Dunque un tema di fondo riguarda l’intervento fiscale: dove prendere i soldi?
“A chi domanda – continua il segretario della CGIL in conferenza stampa – dove si vanno a prendere i soldi per investire sulla sanità, sulla scuola, sul lavoro…ecco noi pensiamo che c’è un problema di riforma fiscale, sicuramente nel nostro paese, in Italia, ma in generale in tutta Europa: quando il lavoro e le pensioni mi sono tassate di più della rendita finanziaria, della rendita mobiliare, questo vuol dire che c’è qualcosa che non funziona. E da un certo punto di vista proprio lì bisogna andare a prendere le risorse, i soldi per cambiare sostanzialmente questa politica. Il fatto che oggi siamo tutti qui assieme, credo che sia una cosa importantissima; grazie al Congresso di Berlino, siamo qui perché c’è stata una consapevolezza collettiva, e io credo che questo non possa essere un semplice episodio. Ma con maggior forza di quello che abbiamo fatto fino ad ora, credo che il messaggio che dobbiamo mandare è che si apre una nuova fase anche dell’iniziativa sindacale, in Europa e non solo nei singoli paesi, che sia in grado di recuperare anche una dimensione collettiva”

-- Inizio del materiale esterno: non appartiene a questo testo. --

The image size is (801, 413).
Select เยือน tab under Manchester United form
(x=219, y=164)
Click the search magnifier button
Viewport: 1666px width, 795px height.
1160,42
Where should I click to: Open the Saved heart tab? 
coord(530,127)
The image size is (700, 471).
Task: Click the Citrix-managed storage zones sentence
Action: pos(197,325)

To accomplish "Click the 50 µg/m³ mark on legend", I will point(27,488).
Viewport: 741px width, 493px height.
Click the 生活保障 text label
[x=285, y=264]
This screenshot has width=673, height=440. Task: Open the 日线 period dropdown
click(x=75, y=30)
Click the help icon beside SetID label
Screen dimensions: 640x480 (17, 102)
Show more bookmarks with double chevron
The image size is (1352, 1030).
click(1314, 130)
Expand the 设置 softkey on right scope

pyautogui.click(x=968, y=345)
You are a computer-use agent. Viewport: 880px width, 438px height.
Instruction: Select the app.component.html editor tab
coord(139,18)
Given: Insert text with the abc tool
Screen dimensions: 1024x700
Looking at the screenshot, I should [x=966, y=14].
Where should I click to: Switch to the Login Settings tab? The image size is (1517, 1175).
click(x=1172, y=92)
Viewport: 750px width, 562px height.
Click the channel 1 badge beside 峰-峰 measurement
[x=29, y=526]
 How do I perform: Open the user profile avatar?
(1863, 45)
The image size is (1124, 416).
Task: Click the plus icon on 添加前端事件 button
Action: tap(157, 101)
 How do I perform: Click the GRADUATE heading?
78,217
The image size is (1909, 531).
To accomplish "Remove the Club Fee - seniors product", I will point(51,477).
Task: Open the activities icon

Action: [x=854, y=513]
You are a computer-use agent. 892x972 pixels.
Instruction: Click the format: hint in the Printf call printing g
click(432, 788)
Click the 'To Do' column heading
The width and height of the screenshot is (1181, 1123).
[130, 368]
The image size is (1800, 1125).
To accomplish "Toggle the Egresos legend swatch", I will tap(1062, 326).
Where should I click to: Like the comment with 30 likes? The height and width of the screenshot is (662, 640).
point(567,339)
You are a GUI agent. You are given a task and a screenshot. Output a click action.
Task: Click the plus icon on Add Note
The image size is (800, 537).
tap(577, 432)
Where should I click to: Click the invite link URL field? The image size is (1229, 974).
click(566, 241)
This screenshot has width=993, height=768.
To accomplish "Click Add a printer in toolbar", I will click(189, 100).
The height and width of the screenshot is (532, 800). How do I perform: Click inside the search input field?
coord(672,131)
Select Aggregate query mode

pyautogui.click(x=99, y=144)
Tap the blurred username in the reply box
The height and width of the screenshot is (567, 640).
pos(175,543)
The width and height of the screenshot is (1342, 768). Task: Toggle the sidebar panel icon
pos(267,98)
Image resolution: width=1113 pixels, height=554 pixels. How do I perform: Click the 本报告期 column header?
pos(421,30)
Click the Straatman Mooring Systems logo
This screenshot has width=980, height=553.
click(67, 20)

Opporsi al ritorno dell’austerità come politica europea andrebbe anche a beneficio dei tanti italiani all’estero che vogliono tornare in Italia? E come?
“Per fermare l’uscita dall’Italia di tanti connazionali e tante connazionali – spiega Landini ai microfoni di Radio Mir – è necessario, anzitutto, aumentare i salari; bisogna cancellare quella precarietà assurda che sta portando tanti giovani ad andarsene perché non trovano un modo di potersi realizzare nel proprio paese e trovano invece un riconoscimento più all’estero che in Italia. L’Italia deve insomma cambiare, tornare a investire nelle competenze dei giovani, ad esempio. Per farlo, vorrei ricordare, serve la pace.”
Stiamo affrontando diverse transizioni: con quali conseguenze, rischi o potenzialità per i lavoratori?
“Noi, come sindacato delle lavoratrici e dei lavoratori, ci stiamo battendo molto nel nostro paese perché si rilancino gli investimenti, si cambino queste politiche sbagliate – afferma Landini ai microfoni di Pietro Lunetto (Radio MIR) – ed è indubbio, anche, che le politiche che può fare l’Europa sono decisive anche per far cresce il nostro paese e la battaglia di oggi è proprio volta a superare le politiche di austerità e far ripartire invece gli investimeni nella sanità, nella scuola, per la transizione energetica, per la transizione climatica, per la transizione digitale. Queste transizioni stanno trasformando la vita delle persone ma hanno bisogno dell’intelligenza degli uomini e delle donne affinchè siano messe al centro la giustizia sociale e le persone, non i profitti del mercato”.